» The request: Report each line of the records below that contains the string "Toggle", matching case exactly.

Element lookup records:
______________________________
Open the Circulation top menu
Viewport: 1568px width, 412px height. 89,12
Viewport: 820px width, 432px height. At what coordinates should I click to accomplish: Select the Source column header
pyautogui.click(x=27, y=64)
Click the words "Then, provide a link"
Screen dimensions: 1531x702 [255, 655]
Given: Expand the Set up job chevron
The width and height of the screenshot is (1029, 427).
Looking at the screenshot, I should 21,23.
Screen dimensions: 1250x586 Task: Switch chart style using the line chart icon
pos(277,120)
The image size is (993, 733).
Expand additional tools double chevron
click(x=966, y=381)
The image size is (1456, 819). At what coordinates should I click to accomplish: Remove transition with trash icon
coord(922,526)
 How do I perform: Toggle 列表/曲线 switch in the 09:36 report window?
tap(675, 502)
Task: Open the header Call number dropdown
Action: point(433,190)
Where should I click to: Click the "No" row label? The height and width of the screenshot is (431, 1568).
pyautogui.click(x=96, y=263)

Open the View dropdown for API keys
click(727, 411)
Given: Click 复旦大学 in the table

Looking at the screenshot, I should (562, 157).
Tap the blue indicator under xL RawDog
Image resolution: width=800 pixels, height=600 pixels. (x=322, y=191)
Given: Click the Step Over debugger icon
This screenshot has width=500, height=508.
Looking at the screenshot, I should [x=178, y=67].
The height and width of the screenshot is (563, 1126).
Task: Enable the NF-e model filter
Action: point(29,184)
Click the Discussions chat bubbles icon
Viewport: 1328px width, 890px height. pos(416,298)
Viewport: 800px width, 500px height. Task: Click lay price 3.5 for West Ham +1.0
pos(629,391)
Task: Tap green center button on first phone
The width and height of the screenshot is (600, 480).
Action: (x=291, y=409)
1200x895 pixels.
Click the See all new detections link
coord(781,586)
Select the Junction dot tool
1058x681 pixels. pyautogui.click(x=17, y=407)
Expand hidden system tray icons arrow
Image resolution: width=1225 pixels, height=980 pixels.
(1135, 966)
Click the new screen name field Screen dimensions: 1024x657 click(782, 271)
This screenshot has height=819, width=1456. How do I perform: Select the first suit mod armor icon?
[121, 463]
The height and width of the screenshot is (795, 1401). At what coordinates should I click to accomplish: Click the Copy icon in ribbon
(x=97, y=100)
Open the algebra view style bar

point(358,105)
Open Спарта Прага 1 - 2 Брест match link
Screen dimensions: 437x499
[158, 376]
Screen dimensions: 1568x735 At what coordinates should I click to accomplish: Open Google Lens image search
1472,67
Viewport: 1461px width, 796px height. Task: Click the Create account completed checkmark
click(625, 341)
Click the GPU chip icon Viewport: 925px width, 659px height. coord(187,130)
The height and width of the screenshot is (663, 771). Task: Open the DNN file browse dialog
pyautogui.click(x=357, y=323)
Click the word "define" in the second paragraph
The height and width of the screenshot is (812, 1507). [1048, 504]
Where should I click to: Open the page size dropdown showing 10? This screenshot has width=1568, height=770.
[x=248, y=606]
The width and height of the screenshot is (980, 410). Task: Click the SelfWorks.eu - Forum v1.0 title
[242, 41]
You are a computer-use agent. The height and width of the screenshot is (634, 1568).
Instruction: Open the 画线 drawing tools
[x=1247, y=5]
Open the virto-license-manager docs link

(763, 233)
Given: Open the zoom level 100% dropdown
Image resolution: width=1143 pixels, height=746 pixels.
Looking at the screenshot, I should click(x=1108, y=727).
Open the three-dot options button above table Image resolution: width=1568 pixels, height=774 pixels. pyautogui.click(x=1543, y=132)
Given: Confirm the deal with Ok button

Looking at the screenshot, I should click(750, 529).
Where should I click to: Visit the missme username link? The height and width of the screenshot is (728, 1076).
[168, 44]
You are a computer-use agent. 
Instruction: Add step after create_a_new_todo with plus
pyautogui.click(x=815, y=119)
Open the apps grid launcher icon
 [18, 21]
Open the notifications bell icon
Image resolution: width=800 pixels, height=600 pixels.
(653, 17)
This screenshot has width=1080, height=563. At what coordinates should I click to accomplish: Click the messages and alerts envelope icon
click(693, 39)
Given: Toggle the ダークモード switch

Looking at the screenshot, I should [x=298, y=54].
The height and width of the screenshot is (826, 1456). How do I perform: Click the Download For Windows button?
______________________________
» Worked solution:
 How do I perform: Toggle 列表/曲线 switch in the 09:36 report window?
Given: Toggle the ダークモード switch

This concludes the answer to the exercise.